Investing.com | Apr 16, 2020 16:27
Sell the front, buy the back.
The classic trade developing in natural gas — or, for that matter, in oil or any commodity with a hopeless immediate outlook now — is creating a huge price gap between Henry Hub’s spot contract and the market’s real sweet spots: summer and the forthcoming winter.
With bulls getting further crushed by the trap laid in the April 3-7 rally — Henry Hub’s spot contract for May fell to a two-week low under $1.60 per million metric British thermal units on Tuesday — the place for bulls to hide may indeed be in the farther months.
With the U.S. Energy Information Administration expected to report on Thursday a weekly gas injection into storage nearly double the previous week and almost triple the five-year average, it wasn’t surprising to see the front-end of the market tank.
For what it’s worth, analysts tracked by Investing.com have a consensus for an injection of 64 billion cubic feet for the week ended April 10 versus the 38 bcf fill for the week to April 3. That 38 bcf itself was a disappointment for those who had gone long on the forecast that the EIA would report an injection as low as 24 bcf.
“I think the market is anxiously waiting on the EIA data, which could throw another wrench in the demand story that we have seen from the scrapes,” said Scott Shelton, energy futures broker at ICAP in North Durham, North Carolina. “Expectations of the build are in the low 60s. I would think the bears are looking for a bust on this.”
Dominick Chirichella, director of risk and trading at the Energy Management Institute in New York, had a similar view.
“I am maintaining my Nat Gas view and bias at cautiously bearish as a warming trend is emerging over major parts of the U.S. for the next several weeks,” Chirichella wrote on Wednesday.
“However, the winter months are still strong as many in the market are still expecting a strong decline in Nat Gas production in conjunction with an expected decline in crude oil production,” he added.
And with the 14% loss of the past five sessions taking much of the wind out of the previous three-day run-up of 18% on the front-month, the risk-reward ratio seems to be growing for the emerging summer/winter bets.
While May gas itself settled at around $1.60 per mmBtu, the premiums from June onward are quite eye-popping. June itself stands at $1.75; July at $1.95; and August at 2.04.
Even farther out, winter gas for January 2021 is at $2.88 — a whopping 80% premium over Wednesday’s settlement.
“Heavy buying in the coming winter has exacerbated the market’s contango and allowed months deep in 2020 to preserve a recovery,” said Dan Myers, analyst at Houston-based gas risk consultancy Gelber & Associates.
Myers said he expected excess gas to continue piling in the market from loss of commercial heating demand from early spring due to coronavirus-related closures and maintenance work on pipelines that supply LNG terminals and exports to Mexico.
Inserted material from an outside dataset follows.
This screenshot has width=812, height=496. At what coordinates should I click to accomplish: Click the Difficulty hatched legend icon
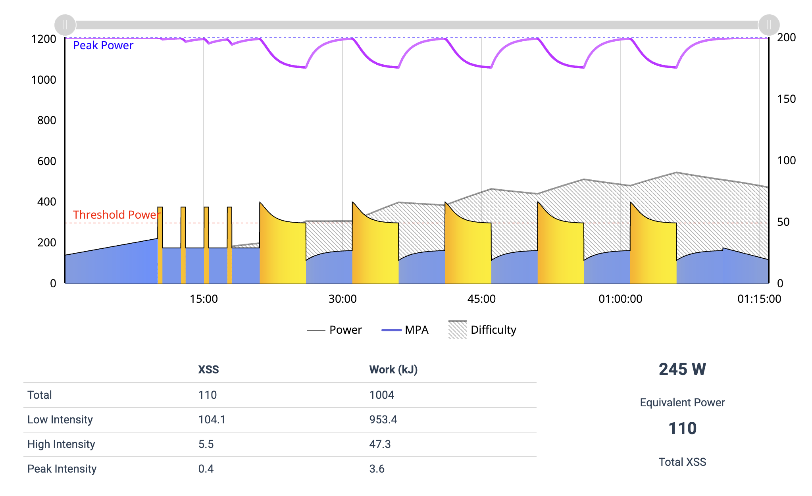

In contrast, reduced production expected in coming months has yet to have an appreciable impact on current volumes, he added.
“Impacts on natural gas demand have become sharper and clearer while weeks pass with employees working from home or on leave and businesses and manufacturing shuttered as the U.S. attempts to control the spread of coronavirus,” Myers said.
Gelber & Associates’ modeling, after adjusting for temperatures, accounts for a loss of about 5 bcf per day of demand destruction, he said.
“Reduced gas demand is spread relatively uniformly between residential/commercial, power, and industrial sectors of the gas market, and, while stay-at-home orders have had varied impacts on shifts between residential and commercial and power consumption, industrial is a fairly clear-cut case.”
“There are various examples of large end-users idling operations like Nucor’s DRI plant recently announced in Louisiana. Most recent data suggest ~1.5 bcf/d of decreased demand (apart from weather) is coming from the industrial sector alone and this will expand if closures are prolonged or economic activity remains crippled longer-term.”
Beyond Thursday’s EIA report, Gelber & Associates expects current chilly, spring weather to restrain the next weekly injection considerably to 13 bcf, Myers said, adding, however, that “a warming trend by the end of the month will allow storage increases to grow to the 90-100 bcf range going into May.”